▶ [Extracted text]:

Content starts

4. Operational Commands

Docker Commands (via Makefile)

Command Description
make up Start all services
make down Stop all services
make logs View logs
make setup Pull necessary models
make ingest-demo Ingest demo data
make clean-db Clean Neo4j database

CLI Commands

  • Ingest: python palefire-cli.py ingest --demo or python palefire-cli.py ingest --file <file>
  • Query: python palefire-cli.py query "Your question?"
  • Config: python palefire-cli.py config
  • Clean: python palefire-cli.py clean --confirm
  • Keywords: python palefire-cli.py keywords "Text" --method combined

AI Agent Daemon

  • Start: python palefire-cli.py agent start --daemon
  • Status: python palefire-cli.py agent status
  • Stop: python palefire-cli.py agent stop

5. Testing

# Run all tests
pytest

# Run specific suite
pytest tests/test_ai_agent.py -v

# Run with coverage
./run_tests.sh coverage

6. Ghostwriter Skill (RAG & Web Ingestion)

The Ghostwriter functionality enables Palefire to act as an intelligent research assistant by ingesting content from URLs, indexing it in a vector database (Qdrant), and using RAG (Retrieval-Augmented Generation) to answer questions.

Content ends

▶ [Required work]:
1: List every make command given in the Palefire documentation's Makefile table.
2: Reproduce the Palefire documentation between "6. Ghostwriter Skill" and "to answer questions.", inclusive.

Saved entries:

Content starts

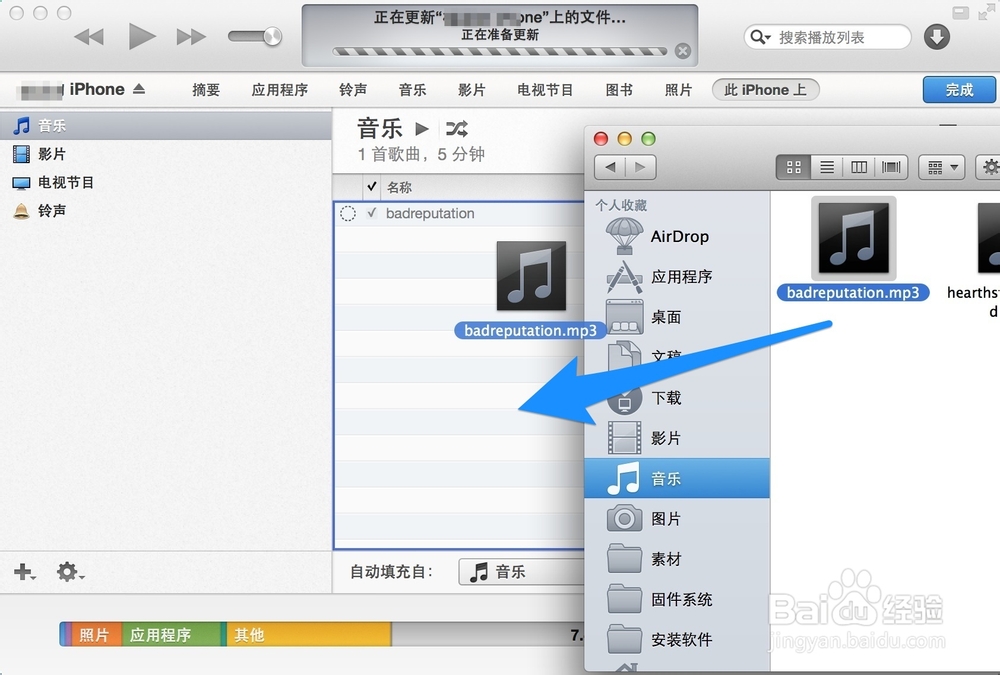Enable shuffle next to the 音乐 header

point(455,128)
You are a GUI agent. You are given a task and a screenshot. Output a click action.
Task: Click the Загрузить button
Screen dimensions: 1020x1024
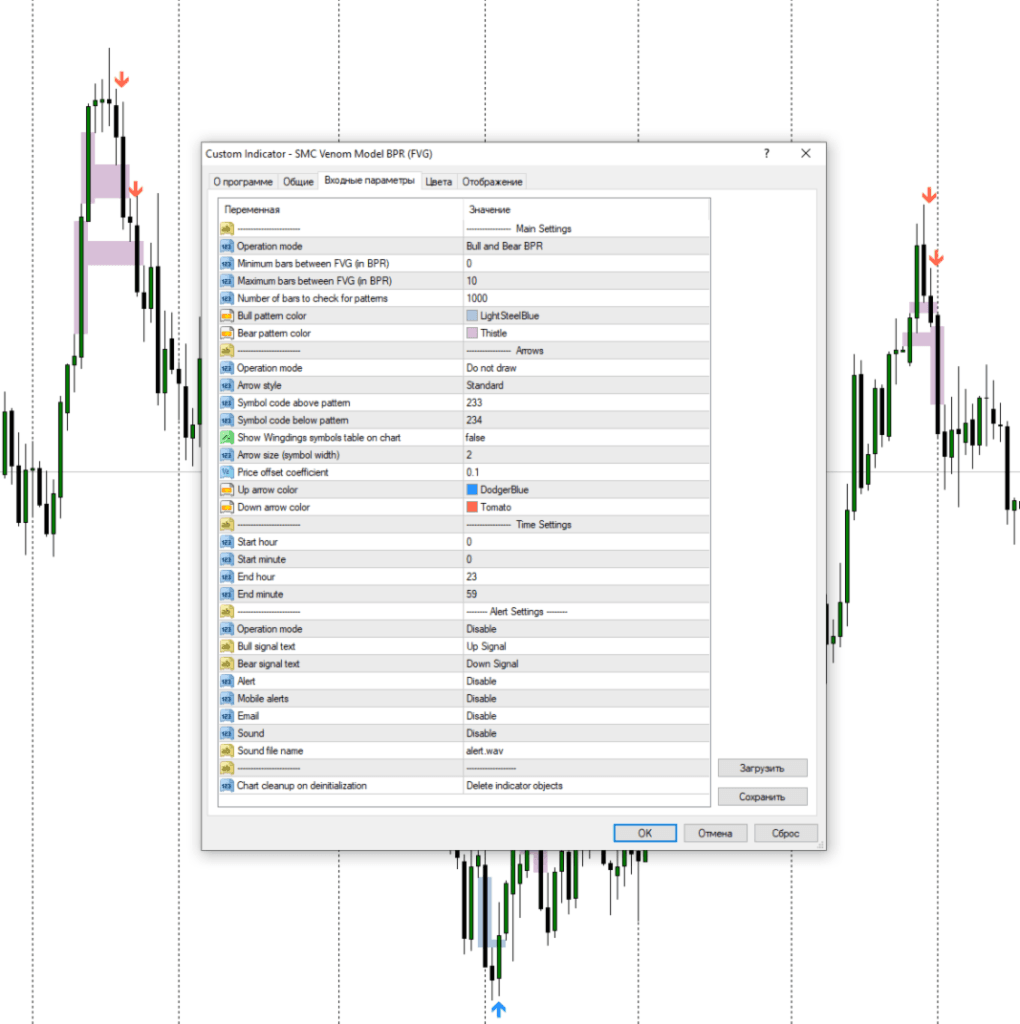click(762, 768)
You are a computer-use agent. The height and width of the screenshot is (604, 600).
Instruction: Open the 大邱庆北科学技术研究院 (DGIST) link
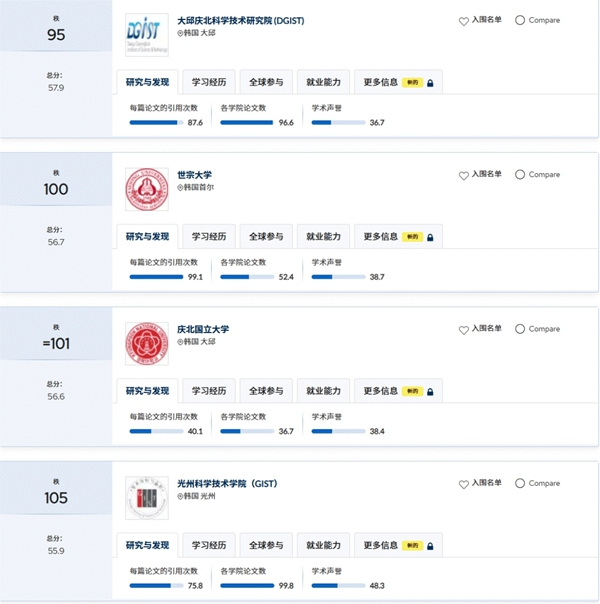coord(241,20)
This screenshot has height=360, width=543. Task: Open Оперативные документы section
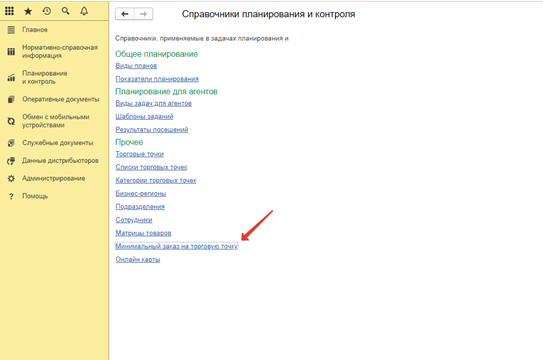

Content ends

▶ [Answers]:
1:
make up
make down
make logs
make setup
make ingest-demo
make clean-db

2:
6. Ghostwriter Skill (RAG & Web Ingestion)

The Ghostwriter functionality enables Palefire to act as an intelligent research assistant by ingesting content from URLs, indexing it in a vector database (Qdrant), and using RAG (Retrieval-Augmented Generation) to answer questions.